Andrew Brown, director of the Center for Families and Children, offered the following statement:
“Medical professionals with relevant expertise have an important role to play in protecting children from abuse by conducting objective assessments of suspected victims. However, when medical professionals step outside of their proper role as objective interpreters of medical data and become investigators and advocates, the risk that families will be unjustly torn apart by false allegations dramatically increases. The current close alignment of child abuse pediatric teams with CPS investigators, law enforcement, and state prosecutors poses a significant threat to the due process rights of families. States should work to protect children and innocent families by reforming policies to ensure objectivity in medical assessments of suspected child abuse and mitigate the risks posed by the current practice of child abuse pediatrics.”

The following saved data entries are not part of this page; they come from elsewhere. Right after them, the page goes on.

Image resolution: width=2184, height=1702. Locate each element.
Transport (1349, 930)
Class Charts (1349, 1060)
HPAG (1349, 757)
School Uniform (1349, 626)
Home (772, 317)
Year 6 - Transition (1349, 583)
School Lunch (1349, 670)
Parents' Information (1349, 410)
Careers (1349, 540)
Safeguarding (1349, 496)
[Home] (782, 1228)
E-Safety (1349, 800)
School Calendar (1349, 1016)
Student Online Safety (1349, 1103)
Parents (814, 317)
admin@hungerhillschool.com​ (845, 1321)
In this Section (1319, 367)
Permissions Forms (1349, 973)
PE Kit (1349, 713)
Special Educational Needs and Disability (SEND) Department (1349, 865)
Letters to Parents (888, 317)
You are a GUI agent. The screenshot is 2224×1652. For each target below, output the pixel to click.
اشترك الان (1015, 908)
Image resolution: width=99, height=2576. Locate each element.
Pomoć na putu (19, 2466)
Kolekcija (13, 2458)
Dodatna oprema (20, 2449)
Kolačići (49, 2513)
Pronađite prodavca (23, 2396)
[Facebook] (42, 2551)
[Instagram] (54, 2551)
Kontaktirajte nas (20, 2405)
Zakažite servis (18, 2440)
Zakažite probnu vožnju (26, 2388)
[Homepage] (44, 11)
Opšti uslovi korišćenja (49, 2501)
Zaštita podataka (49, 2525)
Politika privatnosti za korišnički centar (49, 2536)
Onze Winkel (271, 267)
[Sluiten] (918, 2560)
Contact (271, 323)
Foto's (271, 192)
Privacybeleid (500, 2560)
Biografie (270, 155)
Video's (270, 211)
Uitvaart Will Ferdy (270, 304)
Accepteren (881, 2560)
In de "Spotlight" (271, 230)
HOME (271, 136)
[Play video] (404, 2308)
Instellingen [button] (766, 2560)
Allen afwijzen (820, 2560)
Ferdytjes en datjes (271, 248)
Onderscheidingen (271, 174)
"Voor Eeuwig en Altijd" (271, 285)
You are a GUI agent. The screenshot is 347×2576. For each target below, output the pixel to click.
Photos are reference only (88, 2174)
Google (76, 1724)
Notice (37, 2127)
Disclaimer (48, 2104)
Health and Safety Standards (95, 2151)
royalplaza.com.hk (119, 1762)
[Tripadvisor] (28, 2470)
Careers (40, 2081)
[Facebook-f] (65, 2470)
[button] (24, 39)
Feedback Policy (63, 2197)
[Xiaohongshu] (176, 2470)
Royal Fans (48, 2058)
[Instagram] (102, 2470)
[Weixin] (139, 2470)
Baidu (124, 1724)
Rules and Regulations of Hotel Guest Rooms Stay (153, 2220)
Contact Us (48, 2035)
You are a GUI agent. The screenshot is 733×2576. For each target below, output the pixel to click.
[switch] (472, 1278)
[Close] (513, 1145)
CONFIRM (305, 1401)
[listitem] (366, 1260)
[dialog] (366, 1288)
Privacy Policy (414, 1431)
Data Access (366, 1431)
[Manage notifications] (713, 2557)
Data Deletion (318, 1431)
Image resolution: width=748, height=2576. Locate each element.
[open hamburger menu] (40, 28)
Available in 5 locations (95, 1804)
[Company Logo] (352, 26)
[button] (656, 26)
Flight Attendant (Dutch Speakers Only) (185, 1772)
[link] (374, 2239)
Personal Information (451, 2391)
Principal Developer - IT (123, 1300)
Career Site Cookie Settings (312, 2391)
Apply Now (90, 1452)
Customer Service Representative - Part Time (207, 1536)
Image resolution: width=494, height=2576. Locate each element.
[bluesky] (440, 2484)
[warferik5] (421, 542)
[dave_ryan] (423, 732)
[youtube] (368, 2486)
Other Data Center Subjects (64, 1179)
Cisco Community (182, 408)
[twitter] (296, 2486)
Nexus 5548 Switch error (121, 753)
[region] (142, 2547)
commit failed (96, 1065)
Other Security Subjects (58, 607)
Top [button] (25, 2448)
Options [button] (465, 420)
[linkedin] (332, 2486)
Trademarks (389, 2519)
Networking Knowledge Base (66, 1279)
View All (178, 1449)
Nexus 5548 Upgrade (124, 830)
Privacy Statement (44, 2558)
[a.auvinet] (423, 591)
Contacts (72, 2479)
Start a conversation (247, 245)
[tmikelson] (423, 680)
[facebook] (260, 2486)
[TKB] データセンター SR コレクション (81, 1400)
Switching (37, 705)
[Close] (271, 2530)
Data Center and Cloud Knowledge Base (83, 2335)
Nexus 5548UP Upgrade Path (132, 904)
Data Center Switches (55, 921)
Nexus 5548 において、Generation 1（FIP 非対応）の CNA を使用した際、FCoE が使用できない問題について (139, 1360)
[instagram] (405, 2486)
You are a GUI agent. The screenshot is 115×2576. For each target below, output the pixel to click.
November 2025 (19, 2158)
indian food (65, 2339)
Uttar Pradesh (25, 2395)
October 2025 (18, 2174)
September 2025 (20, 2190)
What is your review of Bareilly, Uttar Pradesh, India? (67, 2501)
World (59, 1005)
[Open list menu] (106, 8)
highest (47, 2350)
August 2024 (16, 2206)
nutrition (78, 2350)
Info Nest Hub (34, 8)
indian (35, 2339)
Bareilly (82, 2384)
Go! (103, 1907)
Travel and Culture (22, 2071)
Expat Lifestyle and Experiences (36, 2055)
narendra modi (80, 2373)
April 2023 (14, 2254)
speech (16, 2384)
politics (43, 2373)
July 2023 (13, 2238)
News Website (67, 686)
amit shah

- The alignment of child abuse pediatric teams with child protective services, law enforcement, and state prosecutors compromises the objectivity of medical examinations of suspected child abuse victims and has led to wrongful convictions of innocent caregivers.
- New medical research along with a string of recent acquittals and conviction reversals raises questions about the reliability of the diagnoses provided by child abuse pediatric teams.
- Texas distributes roughly $5.5 million each biennium to hospital child abuse pediatric teams who work with DFPS to provide medical consultation, case reviews, and testimony in child abuse cases.
- While there is a proper role for medical professionals to play in child abuse investigations, safeguards should be put into place to ensure objective decision-making and eliminate conflicts of interest among child abuse pediatric teams.